# [Task item]
Word for word, quote the lines from the one containing "Given: Click the" to the end of the entries below, including both. Leave pictures out.

# [Dataset items]

====================

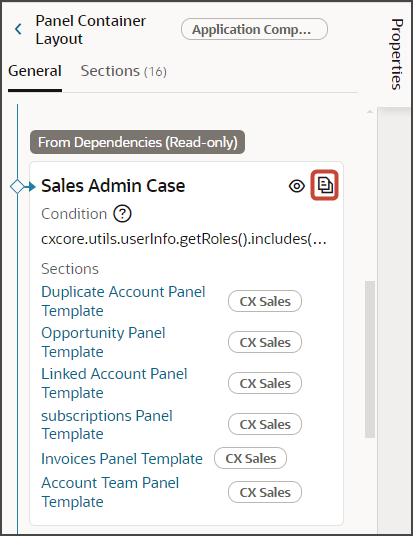Click the Condition help question mark icon
413x536 pixels.
pyautogui.click(x=122, y=214)
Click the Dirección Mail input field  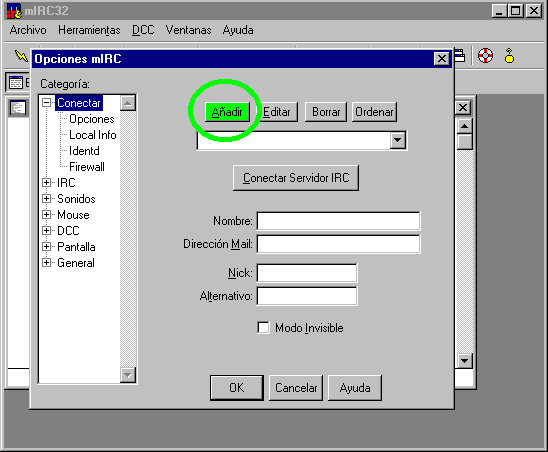tap(338, 244)
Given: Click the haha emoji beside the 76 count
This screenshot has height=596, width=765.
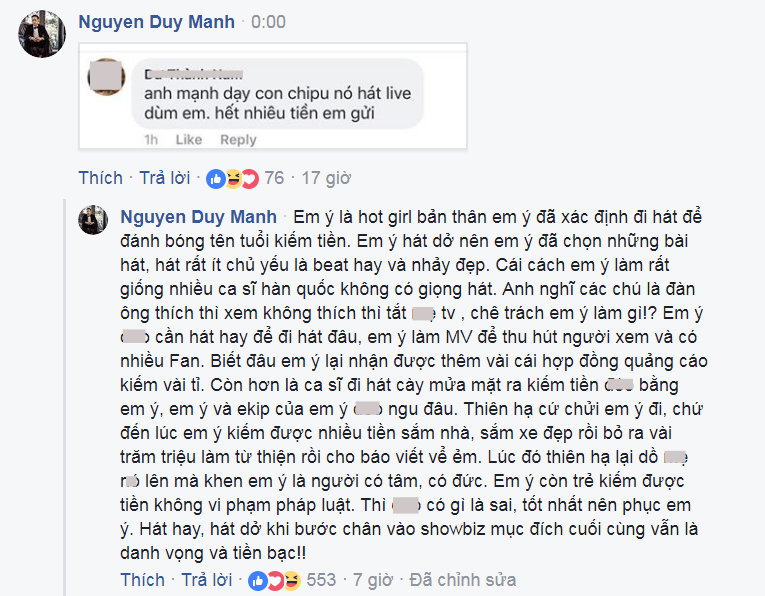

====================

# [Finished task]
Given: Click the haha emoji beside the 76 count
This screenshot has height=596, width=765.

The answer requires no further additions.